To duży problem Legii Warszawa. „Musimy sobie z tym poradzić”

2025-08-15 09:26:06; Aktualizacja: 2 godziny temu
To duży problem Legii Warszawa. „Musimy sobie z tym poradzić” Fot. Kacper Pacocha / PressFocus
Dawid Basiak
Dawid Basiak Źródło: Legia Warszawa

Legia Warszawa mimo świetnego początku nie zdołała odrobić strat w dwumeczu z AEK-iem Larnaka. Trener Edward Iordănescu przyznał, że jego podopieczni w przeciwieństwie do rywali w drugiej odsłonie znacząco opadli z sił. Przygotowanie fizyczne jest prawdziwą bolączką stołecznego zespołu.

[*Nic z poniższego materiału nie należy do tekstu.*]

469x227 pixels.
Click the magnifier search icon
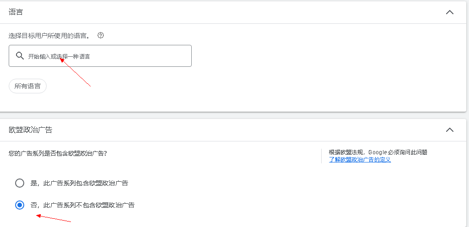tap(20, 56)
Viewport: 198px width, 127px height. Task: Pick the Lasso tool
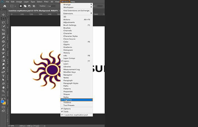pos(3,22)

Zwycięstwo w tegorocznym finale krajowego pucharu pozwoliło Legii Warszawa wziąć udział w eliminacjach do przyszłej edycji Ligi Europy.

Po wyeliminowaniu Banika Ostrawa drużyna ze stolicy Polski w trzeciej rundzie zmagań spotkała się z AEK-iem Larnaka. Wygrana Cypryjczyków 4-1 w pierwszym meczu mocno skomplikowała jej sprawę, ale nadziei na remontadę nie brakowało.

Legia świetnie rozpoczęła rewanżową potyczkę, bo już po szesnastu minutach było 2-0. Druga połowa to już jednak całkowicie inna bajka. Gospodarze nie powiększyli bramkowego dorobku, co natomiast udało się zrobić AEK-owi.

Przedstawiciel cypryjskiej ekstraklasy finalnie przegrał więc 1-2, ale ze względu na wcześniejszą zaliczkę i tak awansował do fazy play-off Ligi Europy, wyrzucając w ten sposób Legię do czwartej rundy eliminacji Ligi Konferencji.

Na pomeczowej konferencji prasowej występ swoich podopiecznych skomentował trener Edward Iordănescu. Jego zdaniem po przerwie w obozie Legii po raz kolejny w tym sezonie zabrakło paliwa i pojawiło się duże zmęczenie. Rywale natomiast problemu z tym nie mieli.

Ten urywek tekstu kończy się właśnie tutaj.